Barzoo Dam also known as Shirvan Dam is a construction structure in Shirvan in Iran. This dam is located in North Khorasan province, in the northeast of the country and is 600 km east of Tehran, the capital of Iran. Shirvan Dam is located at an altitude of 1413 meters above sea level. This dam was built in 1994 with the aim of making Shirvan and its suburbs irrigated. In 2002, in order to store water caused by seasonal floods and to provide part of drinking water and agriculture, the land was put into construction operation. Therefore, this dam was built on Qalchaq river. Its storage capacity is 92 million cubic meters with a stable safety level of 8.5 million cubic meters and is the fourth dam in North Khorasan province.
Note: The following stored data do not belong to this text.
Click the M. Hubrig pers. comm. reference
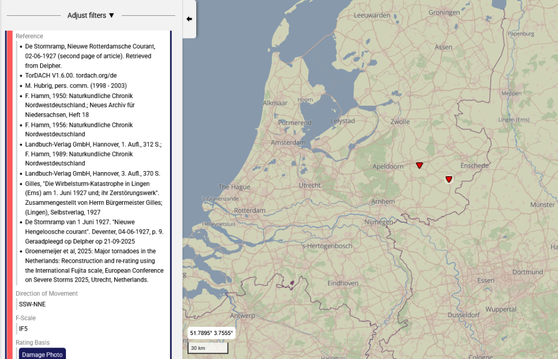This screenshot has height=359, width=558. tap(76, 86)
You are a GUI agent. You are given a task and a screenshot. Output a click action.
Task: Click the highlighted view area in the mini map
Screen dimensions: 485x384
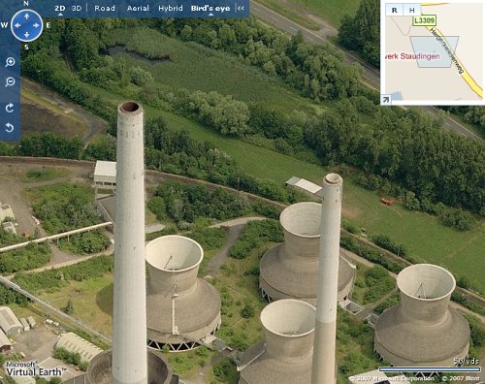435,51
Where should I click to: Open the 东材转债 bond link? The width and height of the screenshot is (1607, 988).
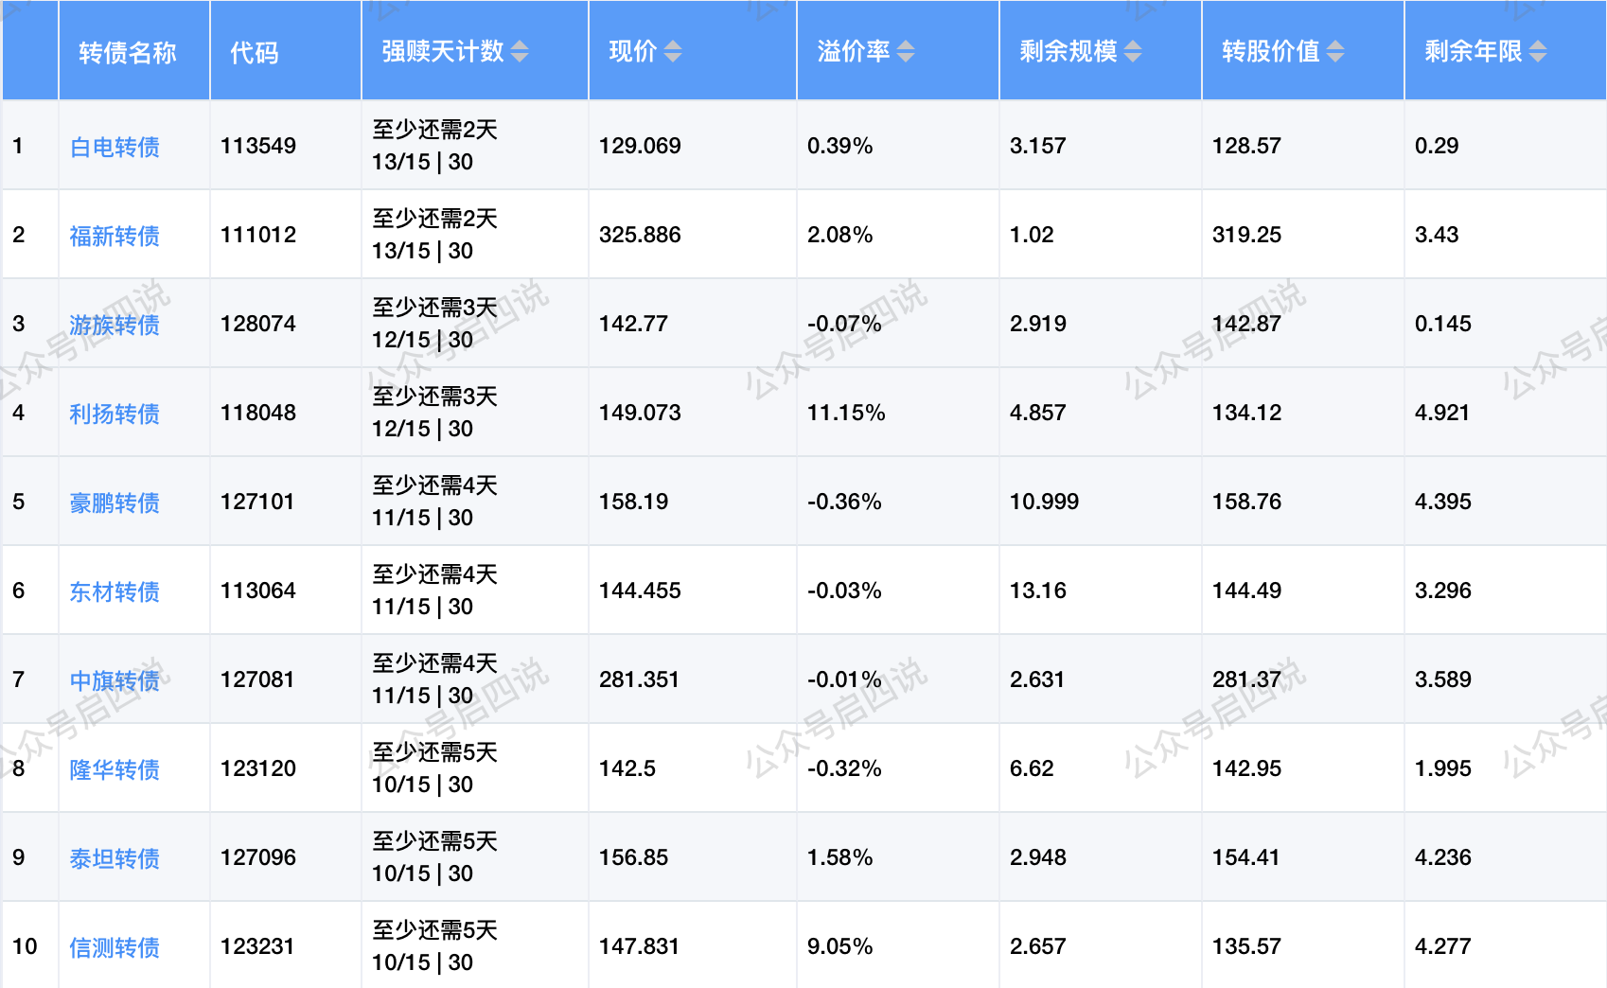point(115,591)
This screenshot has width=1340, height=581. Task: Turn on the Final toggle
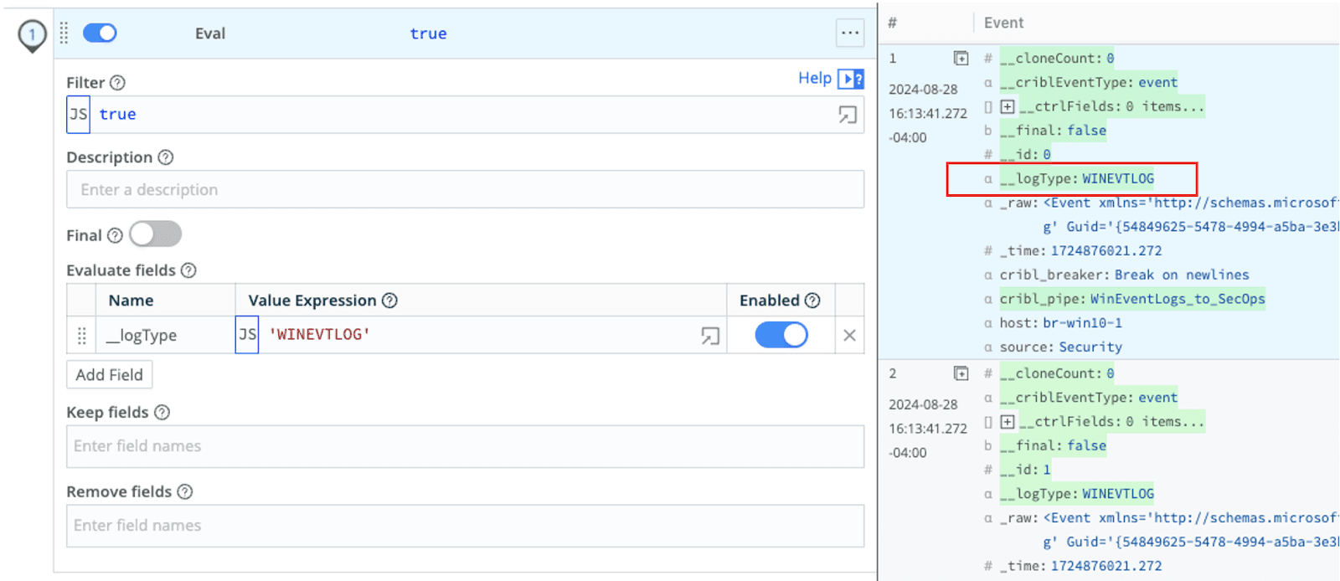tap(155, 234)
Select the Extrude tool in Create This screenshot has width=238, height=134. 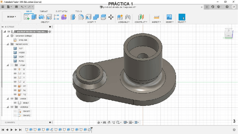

Shirvan city, as the second most populous city of North Khorasan, supplies its required water through this dam. The city has 14 water storage sources. In some cases, due to climatic reasons, the volume of the river water and water storage of the dam decreases and causes water shortage or drought, which in this case the problem of drinking water is always provided by the existing underground storage capacity. In some seasonal conditions, river water and dam reserves increase with water, which causes floods and muddy water. Due to this situation, the governor of Shirvan stated in a speech:

According to the weather forecast of the region, droughts are on the rise, which will definitely cause concerns and problems.

That is why the protection of water resources is a public duty today, and we must have proper planning so that we do not face a water shortage crisis.

The land around this dam is mostly hilly, but on the east side of it, is mountainous, therefore the dam is in a valley. Near the dam, a very small population of people live there, so its land distribution is one person per square kilometer. The smallest community in the area belongs to a man named Nazar Mohammad, who lives 13 km north of the dam. The areas around the dam are mainly grasslands and pastures.

== Climate ==
The climatic conditions in this region are cold and dry. average temperature of the year is 13 degrees Celsius. The warmest month is July with an average temperature of 28 degrees Celsius and the coldest month of the year is January with minus 6 degrees Celsius. The average annual rainfall is 446 mm, and the wettest month is March with 101 mm of rainfall. The driest month is September, with 3 mm of rainfall.